## INFORMATION GIVEN:

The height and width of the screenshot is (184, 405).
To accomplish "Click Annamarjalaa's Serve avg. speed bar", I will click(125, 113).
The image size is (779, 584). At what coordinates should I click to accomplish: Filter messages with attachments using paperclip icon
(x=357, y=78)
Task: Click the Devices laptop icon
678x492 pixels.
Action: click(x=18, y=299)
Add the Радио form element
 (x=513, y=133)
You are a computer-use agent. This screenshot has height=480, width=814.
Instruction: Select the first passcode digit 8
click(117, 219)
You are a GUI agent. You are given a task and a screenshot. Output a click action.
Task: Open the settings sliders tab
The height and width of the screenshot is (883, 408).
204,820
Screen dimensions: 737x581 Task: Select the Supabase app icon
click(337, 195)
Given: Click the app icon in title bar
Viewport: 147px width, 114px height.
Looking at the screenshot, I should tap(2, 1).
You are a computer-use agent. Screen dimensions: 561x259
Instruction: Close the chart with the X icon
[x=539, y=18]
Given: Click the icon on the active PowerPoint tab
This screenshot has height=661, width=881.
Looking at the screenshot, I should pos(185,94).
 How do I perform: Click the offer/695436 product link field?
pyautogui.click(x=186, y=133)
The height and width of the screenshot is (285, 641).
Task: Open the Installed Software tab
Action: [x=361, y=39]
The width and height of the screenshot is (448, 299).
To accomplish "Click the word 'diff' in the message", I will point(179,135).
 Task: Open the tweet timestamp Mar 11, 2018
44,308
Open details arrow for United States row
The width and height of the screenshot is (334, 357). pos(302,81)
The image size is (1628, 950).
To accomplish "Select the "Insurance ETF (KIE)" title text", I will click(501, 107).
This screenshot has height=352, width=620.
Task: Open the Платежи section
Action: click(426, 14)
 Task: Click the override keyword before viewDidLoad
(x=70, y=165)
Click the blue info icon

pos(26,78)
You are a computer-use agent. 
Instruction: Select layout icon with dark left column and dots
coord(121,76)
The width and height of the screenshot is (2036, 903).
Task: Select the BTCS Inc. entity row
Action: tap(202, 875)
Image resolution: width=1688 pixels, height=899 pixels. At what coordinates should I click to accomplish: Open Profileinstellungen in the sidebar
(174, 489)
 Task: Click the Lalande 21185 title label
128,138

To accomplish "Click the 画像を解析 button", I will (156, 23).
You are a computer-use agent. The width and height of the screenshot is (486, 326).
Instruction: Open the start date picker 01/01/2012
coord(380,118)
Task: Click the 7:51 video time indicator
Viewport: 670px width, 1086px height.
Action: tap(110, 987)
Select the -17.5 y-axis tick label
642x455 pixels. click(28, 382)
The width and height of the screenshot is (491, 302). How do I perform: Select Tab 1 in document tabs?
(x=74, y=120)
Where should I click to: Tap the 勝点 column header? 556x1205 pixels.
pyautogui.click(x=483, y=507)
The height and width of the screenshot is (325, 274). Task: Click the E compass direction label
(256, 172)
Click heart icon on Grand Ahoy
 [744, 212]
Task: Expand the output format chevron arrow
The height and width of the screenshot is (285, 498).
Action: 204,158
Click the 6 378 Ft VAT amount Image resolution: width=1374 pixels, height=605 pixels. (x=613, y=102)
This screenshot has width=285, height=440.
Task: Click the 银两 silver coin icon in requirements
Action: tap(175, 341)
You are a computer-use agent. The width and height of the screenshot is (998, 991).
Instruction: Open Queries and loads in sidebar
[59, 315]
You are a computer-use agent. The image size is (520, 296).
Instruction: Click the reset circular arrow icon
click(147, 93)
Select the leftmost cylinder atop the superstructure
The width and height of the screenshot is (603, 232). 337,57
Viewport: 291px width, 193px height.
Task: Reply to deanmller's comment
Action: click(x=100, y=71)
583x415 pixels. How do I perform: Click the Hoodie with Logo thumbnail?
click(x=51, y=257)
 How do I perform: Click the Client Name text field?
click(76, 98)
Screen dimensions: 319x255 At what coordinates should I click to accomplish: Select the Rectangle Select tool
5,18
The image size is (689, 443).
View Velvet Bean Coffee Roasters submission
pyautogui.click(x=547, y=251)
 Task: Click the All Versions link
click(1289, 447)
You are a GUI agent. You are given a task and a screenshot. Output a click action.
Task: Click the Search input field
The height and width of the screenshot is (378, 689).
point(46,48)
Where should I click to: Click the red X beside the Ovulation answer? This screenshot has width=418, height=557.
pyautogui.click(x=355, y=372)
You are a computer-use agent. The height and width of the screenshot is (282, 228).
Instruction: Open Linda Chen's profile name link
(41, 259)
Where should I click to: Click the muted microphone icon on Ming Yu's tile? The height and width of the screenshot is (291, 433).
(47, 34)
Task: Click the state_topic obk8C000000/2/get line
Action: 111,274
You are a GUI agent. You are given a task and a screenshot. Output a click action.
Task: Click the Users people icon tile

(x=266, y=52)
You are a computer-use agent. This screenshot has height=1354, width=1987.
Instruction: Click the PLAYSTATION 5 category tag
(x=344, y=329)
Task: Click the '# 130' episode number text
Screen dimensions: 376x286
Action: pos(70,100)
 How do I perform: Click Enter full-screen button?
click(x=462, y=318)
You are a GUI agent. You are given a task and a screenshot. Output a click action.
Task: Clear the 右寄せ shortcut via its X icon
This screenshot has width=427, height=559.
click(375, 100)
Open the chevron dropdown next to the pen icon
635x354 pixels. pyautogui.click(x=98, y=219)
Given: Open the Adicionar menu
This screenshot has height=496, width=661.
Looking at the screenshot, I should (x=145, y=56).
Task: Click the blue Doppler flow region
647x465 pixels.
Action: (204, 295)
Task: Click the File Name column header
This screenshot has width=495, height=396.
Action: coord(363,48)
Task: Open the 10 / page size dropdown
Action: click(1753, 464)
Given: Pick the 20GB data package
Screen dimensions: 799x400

## PROBLEM TO WORK ON:
Reproduce the material exactly, with every line intact.

## REPLY TO THE EXERCISE:
The height and width of the screenshot is (184, 405).
To accomplish "Click Annamarjalaa's Serve avg. speed bar", I will click(125, 113).
The image size is (779, 584). At what coordinates should I click to accomplish: Filter messages with attachments using paperclip icon
(x=357, y=78)
Task: Click the Devices laptop icon
678x492 pixels.
Action: click(x=18, y=299)
Add the Радио form element
 (x=513, y=133)
You are a computer-use agent. This screenshot has height=480, width=814.
Instruction: Select the first passcode digit 8
click(117, 219)
You are a GUI agent. You are given a task and a screenshot. Output a click action.
Task: Open the settings sliders tab
The height and width of the screenshot is (883, 408).
204,820
Screen dimensions: 737x581 Task: Select the Supabase app icon
click(337, 195)
Given: Click the app icon in title bar
Viewport: 147px width, 114px height.
Looking at the screenshot, I should tap(2, 1).
You are a computer-use agent. Screen dimensions: 561x259
Instruction: Close the chart with the X icon
[x=539, y=18]
Given: Click the icon on the active PowerPoint tab
This screenshot has height=661, width=881.
Looking at the screenshot, I should pos(185,94).
 How do I perform: Click the offer/695436 product link field?
pyautogui.click(x=186, y=133)
The height and width of the screenshot is (285, 641).
Task: Open the Installed Software tab
Action: [x=361, y=39]
The width and height of the screenshot is (448, 299).
To accomplish "Click the word 'diff' in the message", I will point(179,135).
 Task: Open the tweet timestamp Mar 11, 2018
44,308
Open details arrow for United States row
The width and height of the screenshot is (334, 357). pos(302,81)
The image size is (1628, 950).
To accomplish "Select the "Insurance ETF (KIE)" title text", I will click(501, 107).
This screenshot has height=352, width=620.
Task: Open the Платежи section
Action: click(426, 14)
 Task: Click the override keyword before viewDidLoad
(x=70, y=165)
Click the blue info icon

pos(26,78)
You are a computer-use agent. 
Instruction: Select layout icon with dark left column and dots
coord(121,76)
The width and height of the screenshot is (2036, 903).
Task: Select the BTCS Inc. entity row
Action: tap(202, 875)
Image resolution: width=1688 pixels, height=899 pixels. At what coordinates should I click to accomplish: Open Profileinstellungen in the sidebar
(174, 489)
 Task: Click the Lalande 21185 title label
128,138

To accomplish "Click the 画像を解析 button", I will (156, 23).
You are a computer-use agent. The width and height of the screenshot is (486, 326).
Instruction: Open the start date picker 01/01/2012
coord(380,118)
Task: Click the 7:51 video time indicator
Viewport: 670px width, 1086px height.
Action: tap(110, 987)
Select the -17.5 y-axis tick label
642x455 pixels. click(28, 382)
The width and height of the screenshot is (491, 302). How do I perform: Select Tab 1 in document tabs?
(x=74, y=120)
Where should I click to: Tap the 勝点 column header? 556x1205 pixels.
pyautogui.click(x=483, y=507)
The height and width of the screenshot is (325, 274). Task: Click the E compass direction label
(256, 172)
Click heart icon on Grand Ahoy
 [744, 212]
Task: Expand the output format chevron arrow
The height and width of the screenshot is (285, 498).
Action: 204,158
Click the 6 378 Ft VAT amount Image resolution: width=1374 pixels, height=605 pixels. (x=613, y=102)
This screenshot has width=285, height=440.
Task: Click the 银两 silver coin icon in requirements
Action: tap(175, 341)
You are a computer-use agent. The width and height of the screenshot is (998, 991).
Instruction: Open Queries and loads in sidebar
[59, 315]
You are a computer-use agent. The image size is (520, 296).
Instruction: Click the reset circular arrow icon
click(147, 93)
Select the leftmost cylinder atop the superstructure
The width and height of the screenshot is (603, 232). 337,57
Viewport: 291px width, 193px height.
Task: Reply to deanmller's comment
Action: click(x=100, y=71)
583x415 pixels. How do I perform: Click the Hoodie with Logo thumbnail?
click(x=51, y=257)
 How do I perform: Click the Client Name text field?
click(76, 98)
Screen dimensions: 319x255 At what coordinates should I click to accomplish: Select the Rectangle Select tool
5,18
The image size is (689, 443).
View Velvet Bean Coffee Roasters submission
pyautogui.click(x=547, y=251)
 Task: Click the All Versions link
click(1289, 447)
You are a GUI agent. You are given a task and a screenshot. Output a click action.
Task: Click the Search input field
The height and width of the screenshot is (378, 689).
point(46,48)
Where should I click to: Click the red X beside the Ovulation answer? This screenshot has width=418, height=557.
pyautogui.click(x=355, y=372)
You are a computer-use agent. The height and width of the screenshot is (282, 228).
Instruction: Open Linda Chen's profile name link
(41, 259)
Where should I click to: Click the muted microphone icon on Ming Yu's tile? The height and width of the screenshot is (291, 433).
(47, 34)
Task: Click the state_topic obk8C000000/2/get line
Action: 111,274
You are a GUI agent. You are given a task and a screenshot. Output a click action.
Task: Click the Users people icon tile

(x=266, y=52)
You are a computer-use agent. This screenshot has height=1354, width=1987.
Instruction: Click the PLAYSTATION 5 category tag
(x=344, y=329)
Task: Click the '# 130' episode number text
Screen dimensions: 376x286
Action: pos(70,100)
 How do I perform: Click Enter full-screen button?
click(x=462, y=318)
You are a GUI agent. You are given a task and a screenshot. Output a click action.
Task: Clear the 右寄せ shortcut via its X icon
This screenshot has width=427, height=559.
click(375, 100)
Open the chevron dropdown next to the pen icon
635x354 pixels. pyautogui.click(x=98, y=219)
Given: Open the Adicionar menu
This screenshot has height=496, width=661.
Looking at the screenshot, I should (x=145, y=56).
Task: Click the blue Doppler flow region
647x465 pixels.
Action: (204, 295)
Task: Click the File Name column header
This screenshot has width=495, height=396.
Action: coord(363,48)
Task: Open the 10 / page size dropdown
Action: click(1753, 464)
Given: Pick the 20GB data package
Screen dimensions: 799x400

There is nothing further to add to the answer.